Go tell your friends I’m still a feminist! Seit ca. einem Jahr ist das wahrer als je zuvor. Ich habe (queer-,)feministische Freund_innen kennengelernt und mich als Frauen_*-liebend geoutet, doch dazu später mehr. Ich bin jung, wie man so sagt, und gerade auf dem Weg: mich mit den Dingen zu beschäftigen, die mich interessieren, und meine Identität kennenzulernen. In mir sieht es gerade aus wie eine Mischung aus Baustelle und Spielplatz. Sind Baustellen nicht sowieso immer die aufregendsten Spielplätze gewesen? Ich lese, lerne und unterhalte mich viel und gerne, zur Zeit eben über Themen wie Privilegien, gerechte Sprache, Machtstrukturen. Persönliche Baustellen sind Fragen, die in letzter Zeit auch an anderen Stellen verhandelt wurden, z.B. von Daniel bei kleinerdrei und Debs auf Don’t degrade Debs, darling!: Kann ich eine Schublade für mich nutzen? Passe ich da rein, will ich das? Bin ich queer genug, um das Label „queer“ zu tragen, oder um ohne irgendein Label zu sein? Mein Verständnis von queer ist übrigens hier nachzulesen. Da ich jedes Wort sofort unterschreiben würde, ist es schwierig, eine eindeutige Passage zu zitieren. Asher beschreibt mein intuitives Verständnis von Liebe, Beziehungen, Sex und Geschlechterrollen, aber eben auch, wie viel dazugehört, wie viel Einfühlungsvermögen, Geduld und Rücksicht. In der Hinsicht habe ich einen weiten Weg vor mir und es fühlt sich gut an, unterwegs zu sein. Einige dieser verrückten Gedanken auf dem Weg möchte ich mit euch teilen. Vielleicht machen einige ähnliche Erfahrungen oder erkennen sich darin wieder, finden ganz andere Argumente oder einen Ratschlag.
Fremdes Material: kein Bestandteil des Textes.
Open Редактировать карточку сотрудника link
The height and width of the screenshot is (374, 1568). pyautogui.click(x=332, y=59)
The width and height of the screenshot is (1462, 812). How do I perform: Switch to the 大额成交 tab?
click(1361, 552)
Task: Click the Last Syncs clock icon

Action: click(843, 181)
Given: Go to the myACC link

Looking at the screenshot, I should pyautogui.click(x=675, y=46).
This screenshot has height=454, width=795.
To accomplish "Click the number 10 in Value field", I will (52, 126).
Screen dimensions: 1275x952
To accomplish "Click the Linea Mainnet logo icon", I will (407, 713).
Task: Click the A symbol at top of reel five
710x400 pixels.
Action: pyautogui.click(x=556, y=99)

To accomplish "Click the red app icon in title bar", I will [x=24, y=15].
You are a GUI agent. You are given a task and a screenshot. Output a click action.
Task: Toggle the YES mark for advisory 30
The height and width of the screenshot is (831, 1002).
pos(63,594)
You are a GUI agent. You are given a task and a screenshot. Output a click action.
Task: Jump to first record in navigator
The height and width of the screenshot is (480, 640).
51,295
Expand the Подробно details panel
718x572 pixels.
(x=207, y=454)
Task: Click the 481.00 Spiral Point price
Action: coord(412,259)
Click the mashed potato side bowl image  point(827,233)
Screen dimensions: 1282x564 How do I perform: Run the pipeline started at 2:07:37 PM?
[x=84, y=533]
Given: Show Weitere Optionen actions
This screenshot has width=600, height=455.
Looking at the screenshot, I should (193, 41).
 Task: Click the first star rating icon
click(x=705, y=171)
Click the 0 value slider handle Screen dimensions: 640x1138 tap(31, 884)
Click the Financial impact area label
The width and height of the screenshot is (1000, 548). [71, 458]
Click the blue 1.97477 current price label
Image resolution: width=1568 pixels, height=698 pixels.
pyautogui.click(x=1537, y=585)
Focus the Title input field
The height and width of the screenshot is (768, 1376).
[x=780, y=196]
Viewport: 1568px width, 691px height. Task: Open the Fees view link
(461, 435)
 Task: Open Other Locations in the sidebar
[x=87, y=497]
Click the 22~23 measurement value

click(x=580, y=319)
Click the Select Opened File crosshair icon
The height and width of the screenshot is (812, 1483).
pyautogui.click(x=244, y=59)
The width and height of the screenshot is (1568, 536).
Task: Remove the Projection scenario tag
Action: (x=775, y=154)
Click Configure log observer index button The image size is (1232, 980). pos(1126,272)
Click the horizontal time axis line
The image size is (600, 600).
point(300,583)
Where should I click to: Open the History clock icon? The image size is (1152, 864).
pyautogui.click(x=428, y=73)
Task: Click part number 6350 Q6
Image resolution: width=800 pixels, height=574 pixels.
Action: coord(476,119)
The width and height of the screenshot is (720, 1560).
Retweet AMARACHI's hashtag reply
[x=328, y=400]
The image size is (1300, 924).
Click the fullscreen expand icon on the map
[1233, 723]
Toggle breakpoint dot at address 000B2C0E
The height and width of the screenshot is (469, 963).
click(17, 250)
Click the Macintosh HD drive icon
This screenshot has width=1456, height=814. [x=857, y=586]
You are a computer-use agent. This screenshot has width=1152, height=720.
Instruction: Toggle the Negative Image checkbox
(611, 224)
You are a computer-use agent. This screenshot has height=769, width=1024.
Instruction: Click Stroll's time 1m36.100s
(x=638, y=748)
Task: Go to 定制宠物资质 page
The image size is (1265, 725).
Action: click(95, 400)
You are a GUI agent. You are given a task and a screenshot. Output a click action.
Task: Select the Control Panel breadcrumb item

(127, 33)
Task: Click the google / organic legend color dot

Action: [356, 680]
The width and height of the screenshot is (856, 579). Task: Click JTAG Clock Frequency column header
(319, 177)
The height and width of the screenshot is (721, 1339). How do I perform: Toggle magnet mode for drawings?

Außer den großartigen Menschen, die ich in den letzten Jahren kennenlernen durfte, haben mich auch blogs und Bücher weitergebracht. Der sexpositive blog fucking facts von Kaleigh Trace gehört zu meinen Favoriten. Augenöffnende oder bestätigende Bücher waren die Fiktion Die Töchter Egalias von Gerd Brantenberg, Lisa M. Diamonds Studie Sexual Fluidity oder Colette Dowlings Beobachtungen in Der Cinderella-Komplex. Die gesammelten Lieblingslinks und -bücher habe ich auf der Literatur-Seite gelistet. Vielleicht folgen sogar Beschreibungen der einzelnen Titel, wer weiß. Bei Fragen zu den Titeln könnt ihr mir gerne eine Mail schreiben. Zusammengefasst: Ich möchte etwas zurückgeben mit diesem blog, etwas in den Raum stellen und damit meinen Teil zum Netzfeminismus beitragen. Cheers darauf!